======== Entries ========

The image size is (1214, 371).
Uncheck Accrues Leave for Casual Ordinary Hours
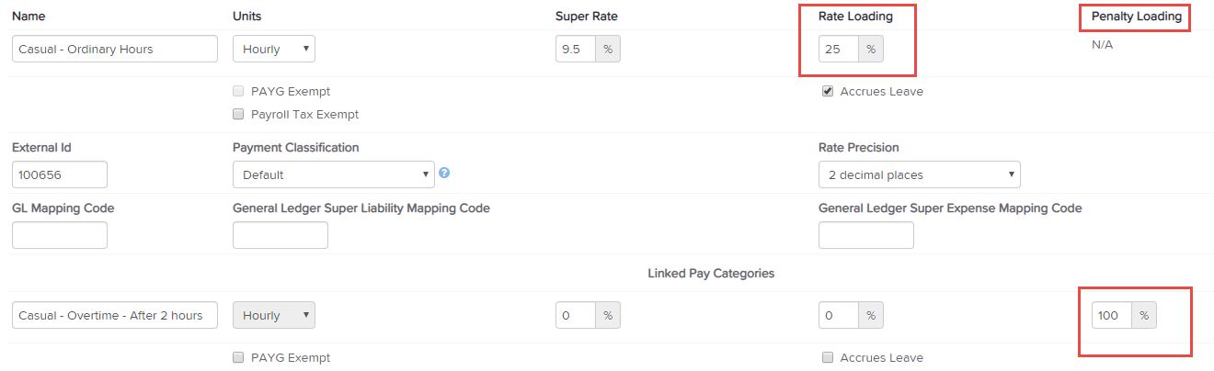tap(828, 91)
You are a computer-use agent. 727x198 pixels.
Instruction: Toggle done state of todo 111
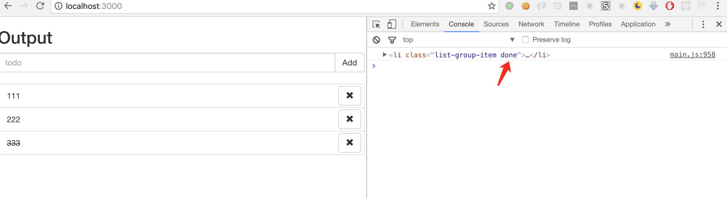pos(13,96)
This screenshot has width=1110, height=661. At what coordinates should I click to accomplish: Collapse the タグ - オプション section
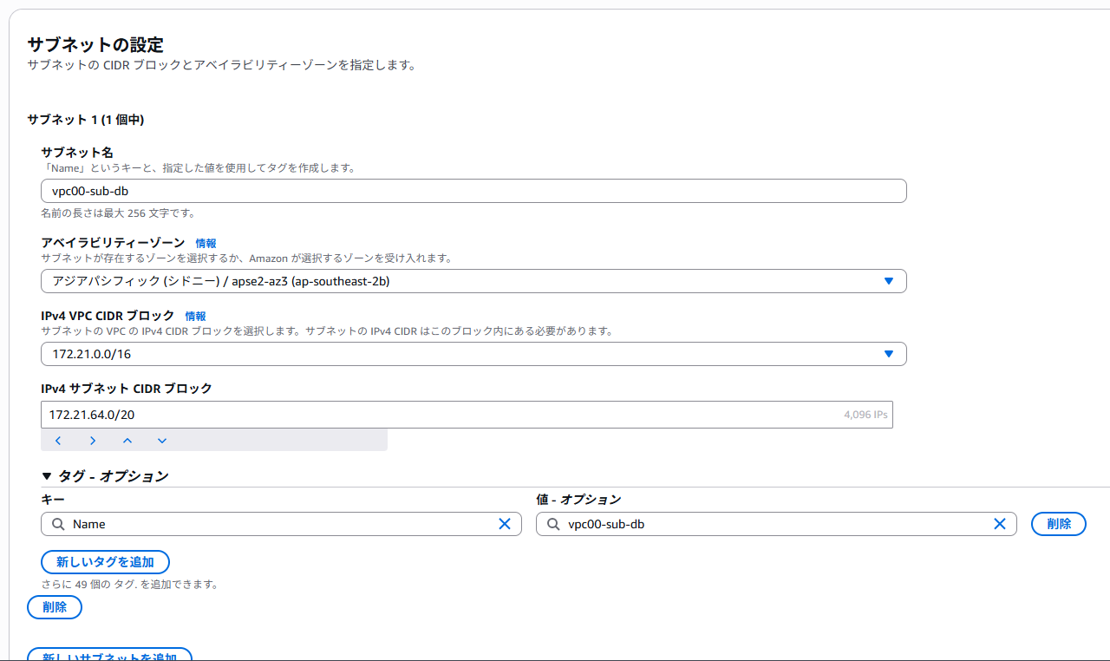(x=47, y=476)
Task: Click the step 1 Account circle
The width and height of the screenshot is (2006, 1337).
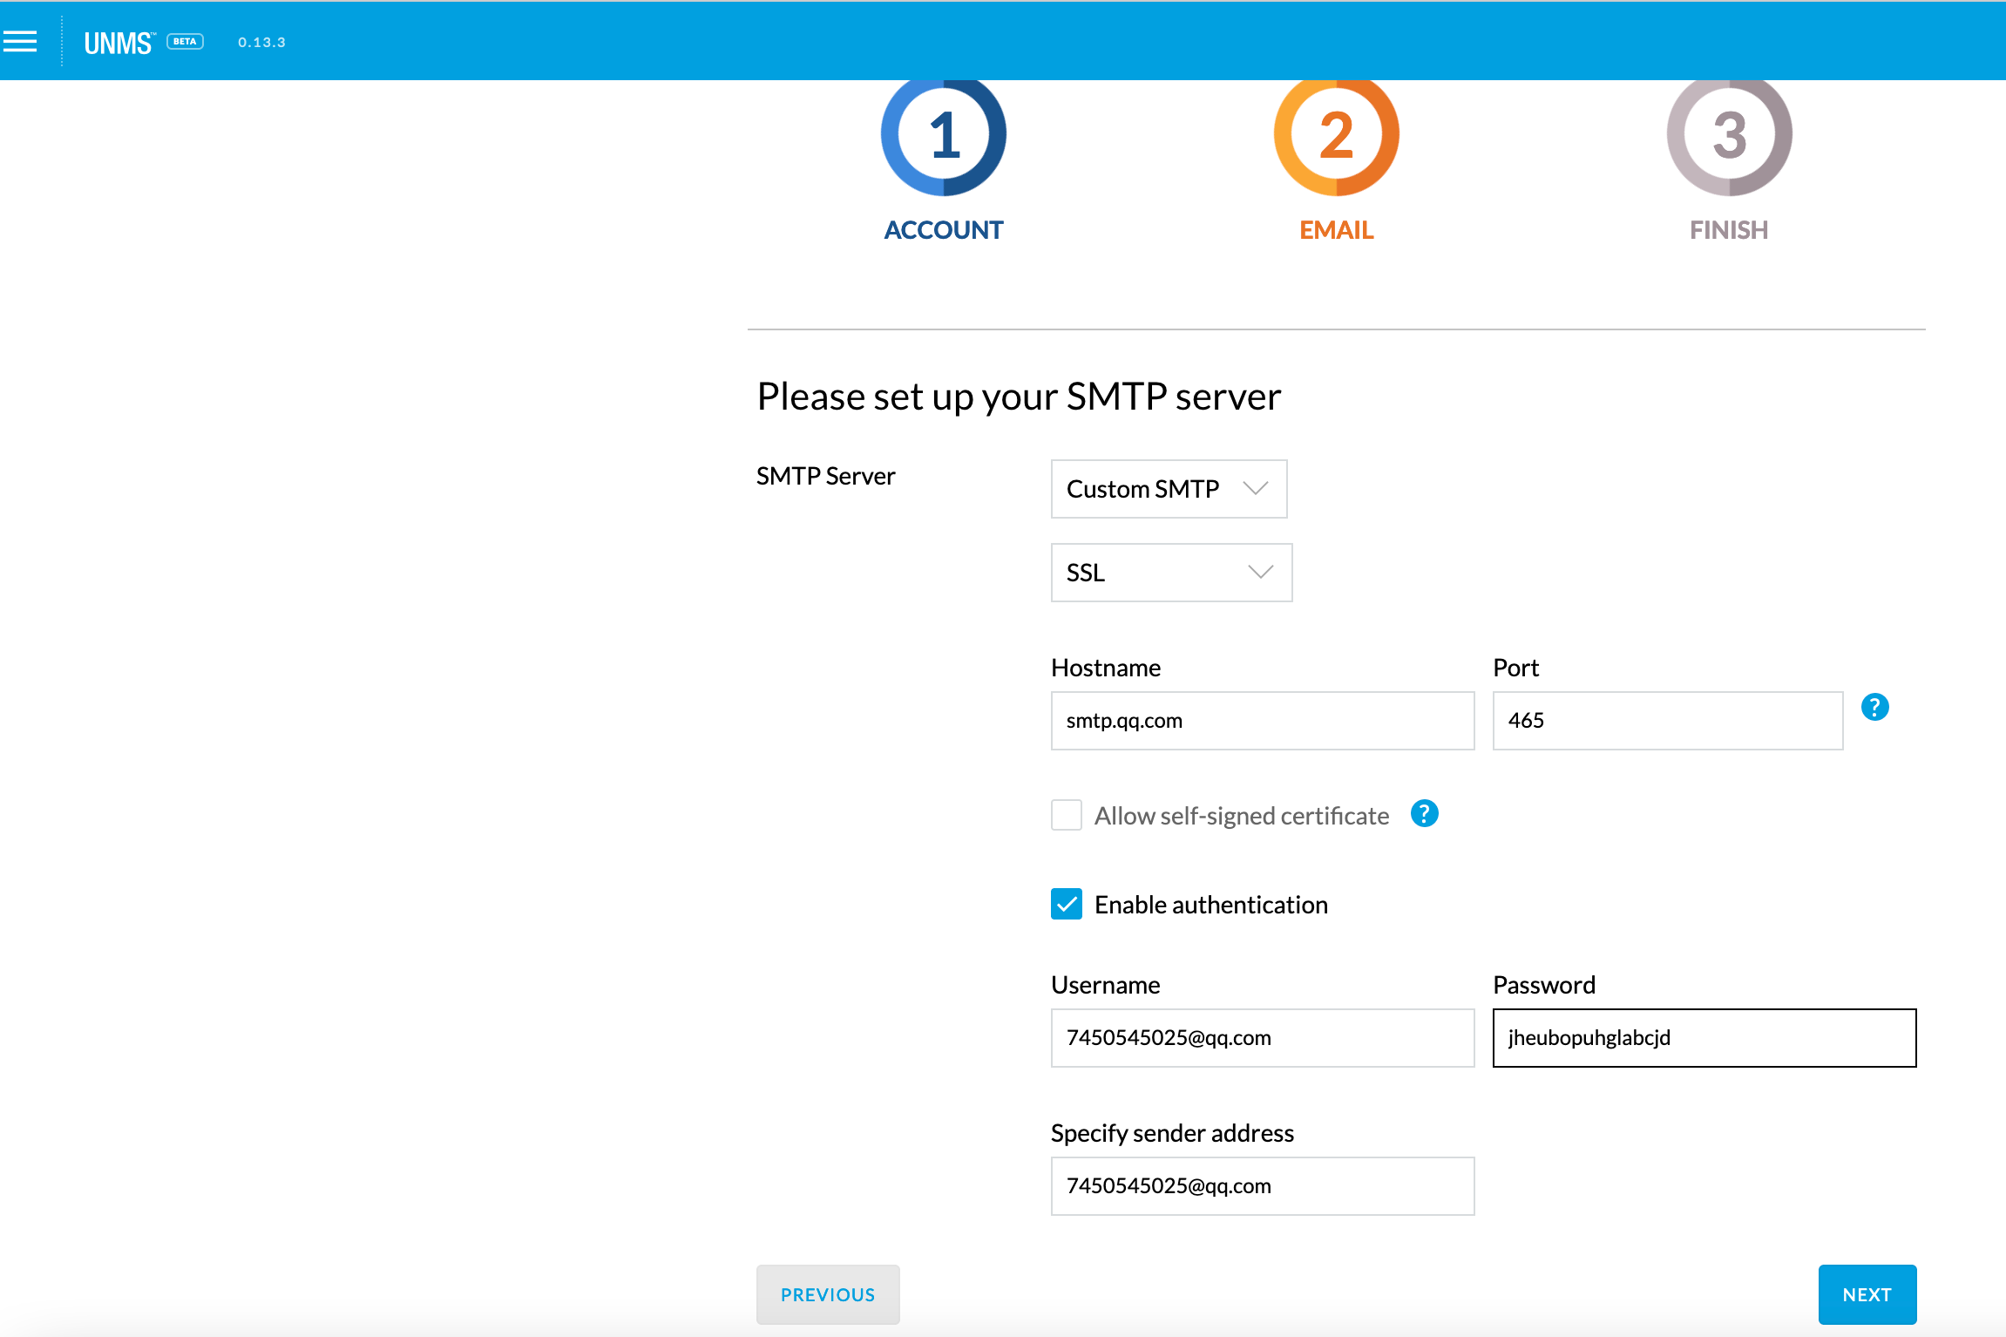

========

Work to complete: Return every one of the rows above word for word, leaving out the pictures.

In response:
The image size is (1214, 371).
Uncheck Accrues Leave for Casual Ordinary Hours
tap(828, 91)
You are a computer-use agent. 727x198 pixels.
Instruction: Toggle done state of todo 111
pos(13,96)
This screenshot has width=1110, height=661. At what coordinates should I click to accomplish: Collapse the タグ - オプション section
(x=47, y=476)
Task: Click the step 1 Account circle
The width and height of the screenshot is (2006, 1337).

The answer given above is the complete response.